The lake is in 950 ha (2,300 acres) of wetland, 180 ha (440 acres) of which is peat bog, and the remainder swamp and fen dominated by willow and manuka, with areas of rare restiad bog The understorey has indigenous sedges, Nertera scapanioides, Microtis unifolia, and ferns (matua-rarauhe and kiokio), with raupo at the edges. Weeds include gorse, reed sweet grass and reed canary grass, swamp alder, yellow flag iris, beggarticks and royal fern. Possum and red deer are among the animal pests. Threatened species include orchids and carnivorous bladderworts.
The lake has been a venue for duck shooters since at least 1921.

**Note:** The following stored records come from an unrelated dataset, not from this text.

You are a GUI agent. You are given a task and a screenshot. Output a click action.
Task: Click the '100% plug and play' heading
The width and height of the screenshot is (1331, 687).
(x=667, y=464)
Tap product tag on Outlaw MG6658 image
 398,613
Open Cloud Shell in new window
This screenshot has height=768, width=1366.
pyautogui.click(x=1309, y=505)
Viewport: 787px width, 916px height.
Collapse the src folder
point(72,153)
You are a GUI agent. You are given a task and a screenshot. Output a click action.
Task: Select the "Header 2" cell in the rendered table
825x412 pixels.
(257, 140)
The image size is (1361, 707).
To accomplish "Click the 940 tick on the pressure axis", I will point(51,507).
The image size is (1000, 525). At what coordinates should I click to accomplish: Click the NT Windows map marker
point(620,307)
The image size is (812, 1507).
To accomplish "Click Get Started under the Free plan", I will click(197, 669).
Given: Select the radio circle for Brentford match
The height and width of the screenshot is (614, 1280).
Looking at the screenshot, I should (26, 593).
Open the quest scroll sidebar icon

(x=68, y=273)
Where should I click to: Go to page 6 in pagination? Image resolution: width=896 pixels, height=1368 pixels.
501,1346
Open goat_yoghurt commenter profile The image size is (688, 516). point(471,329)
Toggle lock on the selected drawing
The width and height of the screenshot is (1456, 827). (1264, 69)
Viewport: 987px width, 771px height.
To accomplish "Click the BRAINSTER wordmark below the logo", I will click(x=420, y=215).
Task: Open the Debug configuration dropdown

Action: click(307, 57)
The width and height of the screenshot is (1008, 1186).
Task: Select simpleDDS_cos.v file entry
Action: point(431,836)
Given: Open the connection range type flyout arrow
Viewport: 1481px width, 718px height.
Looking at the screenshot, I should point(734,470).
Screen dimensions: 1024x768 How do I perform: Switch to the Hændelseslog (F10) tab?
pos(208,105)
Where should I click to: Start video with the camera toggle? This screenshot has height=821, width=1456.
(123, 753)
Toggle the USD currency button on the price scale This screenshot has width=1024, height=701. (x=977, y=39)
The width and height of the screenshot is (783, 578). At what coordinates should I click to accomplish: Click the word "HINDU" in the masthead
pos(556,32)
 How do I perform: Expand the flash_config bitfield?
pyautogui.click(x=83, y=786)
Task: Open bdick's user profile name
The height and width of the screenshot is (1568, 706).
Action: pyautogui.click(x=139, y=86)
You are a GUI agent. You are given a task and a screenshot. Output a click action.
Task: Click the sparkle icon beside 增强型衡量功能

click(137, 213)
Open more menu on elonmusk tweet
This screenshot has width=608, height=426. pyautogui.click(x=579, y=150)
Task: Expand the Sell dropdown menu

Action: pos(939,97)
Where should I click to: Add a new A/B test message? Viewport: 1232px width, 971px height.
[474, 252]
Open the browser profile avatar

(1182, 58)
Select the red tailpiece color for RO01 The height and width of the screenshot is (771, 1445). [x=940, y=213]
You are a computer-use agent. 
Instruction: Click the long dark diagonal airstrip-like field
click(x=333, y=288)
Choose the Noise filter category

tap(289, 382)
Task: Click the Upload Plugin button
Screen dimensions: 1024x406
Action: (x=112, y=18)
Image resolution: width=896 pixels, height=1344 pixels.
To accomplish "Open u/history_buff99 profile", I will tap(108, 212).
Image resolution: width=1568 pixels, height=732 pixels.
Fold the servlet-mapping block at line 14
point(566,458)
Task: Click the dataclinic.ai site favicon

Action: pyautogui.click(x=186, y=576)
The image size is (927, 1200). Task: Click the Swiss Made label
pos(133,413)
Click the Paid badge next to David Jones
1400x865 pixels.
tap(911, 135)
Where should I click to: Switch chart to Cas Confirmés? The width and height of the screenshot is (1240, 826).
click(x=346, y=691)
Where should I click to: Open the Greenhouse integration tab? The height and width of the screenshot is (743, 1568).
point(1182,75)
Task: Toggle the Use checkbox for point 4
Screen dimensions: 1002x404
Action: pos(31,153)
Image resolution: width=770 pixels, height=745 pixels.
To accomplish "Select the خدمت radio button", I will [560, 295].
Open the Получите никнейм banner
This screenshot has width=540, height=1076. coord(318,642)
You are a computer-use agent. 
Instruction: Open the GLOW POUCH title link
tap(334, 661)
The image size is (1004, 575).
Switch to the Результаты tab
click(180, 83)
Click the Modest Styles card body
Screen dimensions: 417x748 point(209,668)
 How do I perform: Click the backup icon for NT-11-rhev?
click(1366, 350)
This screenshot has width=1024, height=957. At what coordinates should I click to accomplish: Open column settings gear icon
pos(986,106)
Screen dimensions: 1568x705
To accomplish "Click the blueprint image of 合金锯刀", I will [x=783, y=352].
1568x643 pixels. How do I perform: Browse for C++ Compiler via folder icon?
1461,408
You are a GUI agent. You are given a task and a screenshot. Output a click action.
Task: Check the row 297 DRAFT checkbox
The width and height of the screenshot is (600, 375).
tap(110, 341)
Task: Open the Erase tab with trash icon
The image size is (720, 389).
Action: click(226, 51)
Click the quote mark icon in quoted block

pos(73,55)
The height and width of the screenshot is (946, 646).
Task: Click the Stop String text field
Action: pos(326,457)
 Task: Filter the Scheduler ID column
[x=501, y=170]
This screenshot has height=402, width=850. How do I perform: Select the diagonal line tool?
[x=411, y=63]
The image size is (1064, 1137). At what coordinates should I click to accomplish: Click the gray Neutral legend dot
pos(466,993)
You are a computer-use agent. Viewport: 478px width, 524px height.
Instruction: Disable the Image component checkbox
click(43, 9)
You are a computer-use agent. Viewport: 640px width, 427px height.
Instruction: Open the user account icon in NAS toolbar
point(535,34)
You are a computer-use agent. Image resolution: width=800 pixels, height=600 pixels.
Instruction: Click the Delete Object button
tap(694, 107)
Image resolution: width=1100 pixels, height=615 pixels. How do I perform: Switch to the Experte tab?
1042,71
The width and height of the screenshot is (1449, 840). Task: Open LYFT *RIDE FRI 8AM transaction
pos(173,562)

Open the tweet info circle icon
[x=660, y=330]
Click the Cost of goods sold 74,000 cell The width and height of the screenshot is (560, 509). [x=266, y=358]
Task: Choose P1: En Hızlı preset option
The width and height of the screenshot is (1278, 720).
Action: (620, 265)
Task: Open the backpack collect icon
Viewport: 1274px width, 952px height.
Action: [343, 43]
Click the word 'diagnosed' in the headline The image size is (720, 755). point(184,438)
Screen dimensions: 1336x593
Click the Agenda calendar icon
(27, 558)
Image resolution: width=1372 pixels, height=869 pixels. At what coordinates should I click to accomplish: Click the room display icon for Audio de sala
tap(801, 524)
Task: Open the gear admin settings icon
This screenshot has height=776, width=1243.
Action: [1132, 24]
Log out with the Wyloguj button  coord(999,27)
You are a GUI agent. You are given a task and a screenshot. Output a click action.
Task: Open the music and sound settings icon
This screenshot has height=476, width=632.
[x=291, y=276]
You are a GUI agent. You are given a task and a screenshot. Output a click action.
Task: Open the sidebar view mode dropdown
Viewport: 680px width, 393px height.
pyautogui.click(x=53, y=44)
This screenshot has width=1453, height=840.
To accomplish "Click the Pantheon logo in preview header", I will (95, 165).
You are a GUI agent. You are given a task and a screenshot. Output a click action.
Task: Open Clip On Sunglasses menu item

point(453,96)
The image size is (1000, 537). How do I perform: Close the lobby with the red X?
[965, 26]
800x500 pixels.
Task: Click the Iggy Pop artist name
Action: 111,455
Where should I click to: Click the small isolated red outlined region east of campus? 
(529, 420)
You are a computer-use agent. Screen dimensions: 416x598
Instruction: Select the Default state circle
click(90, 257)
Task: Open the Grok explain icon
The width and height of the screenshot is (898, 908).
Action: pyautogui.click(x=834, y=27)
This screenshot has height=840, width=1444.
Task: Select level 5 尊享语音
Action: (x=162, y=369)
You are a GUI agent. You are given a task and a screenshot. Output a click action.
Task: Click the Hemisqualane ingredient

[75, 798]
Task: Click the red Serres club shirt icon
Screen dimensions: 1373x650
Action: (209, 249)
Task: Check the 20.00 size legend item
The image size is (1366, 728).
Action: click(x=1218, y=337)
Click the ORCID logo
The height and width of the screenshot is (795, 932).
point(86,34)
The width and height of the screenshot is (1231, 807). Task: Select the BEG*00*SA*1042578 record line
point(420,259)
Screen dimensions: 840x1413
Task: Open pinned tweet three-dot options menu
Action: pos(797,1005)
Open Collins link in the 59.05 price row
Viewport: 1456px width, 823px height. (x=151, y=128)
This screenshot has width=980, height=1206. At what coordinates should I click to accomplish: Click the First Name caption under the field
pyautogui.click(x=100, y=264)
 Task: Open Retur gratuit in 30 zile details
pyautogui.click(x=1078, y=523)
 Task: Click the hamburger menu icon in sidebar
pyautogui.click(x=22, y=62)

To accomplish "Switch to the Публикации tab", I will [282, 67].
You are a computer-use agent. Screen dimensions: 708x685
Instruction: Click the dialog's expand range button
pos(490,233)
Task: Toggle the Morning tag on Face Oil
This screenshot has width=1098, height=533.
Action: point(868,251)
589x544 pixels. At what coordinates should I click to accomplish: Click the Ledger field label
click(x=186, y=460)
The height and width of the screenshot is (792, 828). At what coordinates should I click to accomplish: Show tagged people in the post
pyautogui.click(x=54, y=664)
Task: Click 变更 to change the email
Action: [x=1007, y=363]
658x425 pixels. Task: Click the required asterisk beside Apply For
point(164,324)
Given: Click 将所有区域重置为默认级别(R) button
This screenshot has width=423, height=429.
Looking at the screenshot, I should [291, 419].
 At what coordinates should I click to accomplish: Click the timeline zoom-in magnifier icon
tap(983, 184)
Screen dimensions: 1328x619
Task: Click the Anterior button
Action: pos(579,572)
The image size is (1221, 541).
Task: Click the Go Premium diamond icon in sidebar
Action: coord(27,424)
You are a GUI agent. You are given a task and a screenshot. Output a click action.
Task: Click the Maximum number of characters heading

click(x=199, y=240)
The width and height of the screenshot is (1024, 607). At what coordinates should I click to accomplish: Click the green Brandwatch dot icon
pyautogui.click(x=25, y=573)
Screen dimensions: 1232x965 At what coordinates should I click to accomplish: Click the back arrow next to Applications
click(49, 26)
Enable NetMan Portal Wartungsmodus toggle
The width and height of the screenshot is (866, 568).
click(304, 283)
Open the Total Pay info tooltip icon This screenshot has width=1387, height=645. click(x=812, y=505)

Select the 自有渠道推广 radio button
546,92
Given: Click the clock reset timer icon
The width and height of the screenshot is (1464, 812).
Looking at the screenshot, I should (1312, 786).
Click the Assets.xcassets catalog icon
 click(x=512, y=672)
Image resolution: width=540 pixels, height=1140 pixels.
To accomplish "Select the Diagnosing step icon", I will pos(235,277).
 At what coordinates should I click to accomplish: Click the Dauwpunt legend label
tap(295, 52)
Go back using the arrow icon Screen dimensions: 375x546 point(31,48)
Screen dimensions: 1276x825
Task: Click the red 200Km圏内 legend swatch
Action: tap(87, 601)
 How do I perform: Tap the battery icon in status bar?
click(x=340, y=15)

In 2000 Regional Council agreed to mitigate the effect of flood protection works near Mercer by restoring Opuatia Wetland and flooding 60 ha (150 acres) more frequently. Gorse and willow were sprayed with herbicide and cabbage trees, karamu, manuka, mingimingi, poataniwha, Coprosma rhamnoides, pokaka, flax, Astelia grandis, gahnia, Coprosma tenuicaulis, kahikatea and matai were planted from 2006. A further 10,000 plants have since gone in to reduce nutrients flowing from farmland to wetland.
There is no surface link between the lake and the stream, which flows nearby, and the lake and bog are generally fed by rainwater, except during unusually high floods, when water backs up from the Waikato.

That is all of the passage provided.